## TANTANGAN
1. Menurut teks tentang terpidana mati di bawah, siapa yang mengontak KontraS pada bulan Juni 2016?
2. Salin bagian teks tentang terpidana mati di bawah, mulai dari kata-kata yang memuat "Sontak saya langsung" dan berhenti setelah "mengetahui hal tersebut.".

## TEKS YANG DISEDIAKAN
******************************
Sontak saya langsung mencari nomor kontak Penasihat Hukum mereka dan berusaha untuk menanyakan kebenaran informasi pemindahan tersebut, namun sayangnya sang Penasihat Hukum justru tidak mengetahui hal tersebut.
Pada bulan yang sama, kami di KontraS mengajukan surat permohonan untuk bertemu para terpidana mati yang disebutkan di atas kepada Direktorat Jenderal Pemasyarakatan namun tidak mendapatkan respon hingga hari ini. Bulan Juni 2016, menantu Agus Hadi bernama Eriyanto mengontak KontraS untuk meminta bantuan KontraS dalam mengadvokasi kasus Ayah mertuanya. Dari Eriyanto pula, akhirnya kami mendapatkan info bahwa Pujo Lestari, Agus Hadi, dan Suryanto sempat ditempatkan di sel isolasi Lapas Batu begitu tiba dari Batam sehingga masih belum bisa ditemui.
******************************
[Data yang Direkam]

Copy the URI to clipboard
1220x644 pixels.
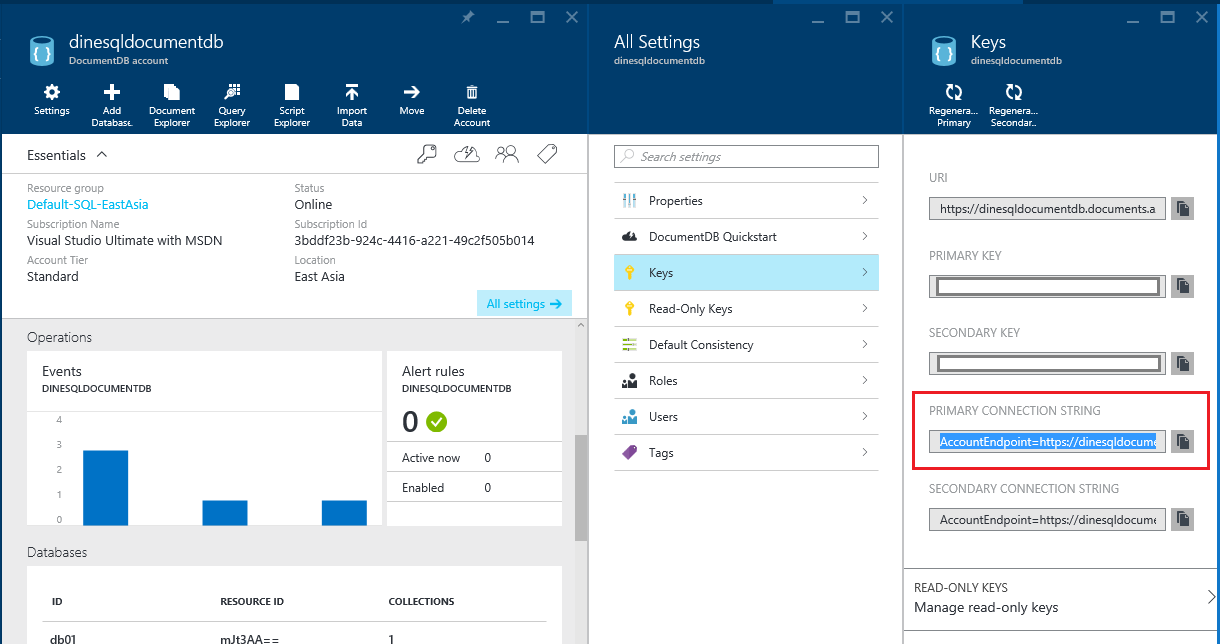click(x=1182, y=208)
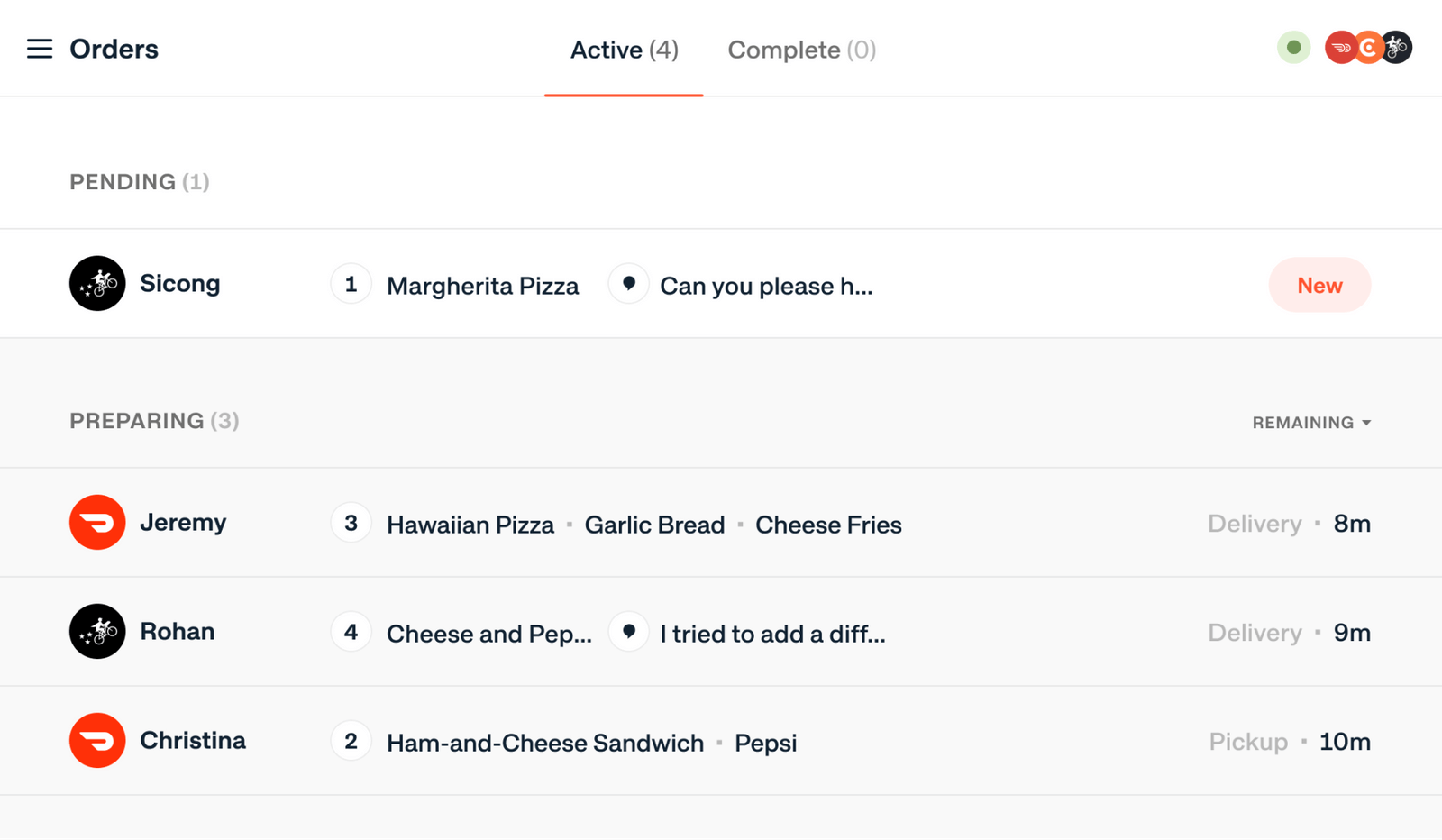Click the item count badge 3
The image size is (1442, 840).
point(351,523)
******************************
## PENYELESAIAN
1. Eriyanto, menantu Agus Hadi.

2.
Sontak saya langsung mencari nomor kontak Penasihat Hukum mereka dan berusaha untuk menanyakan kebenaran informasi pemindahan tersebut, namun sayangnya sang Penasihat Hukum justru tidak mengetahui hal tersebut.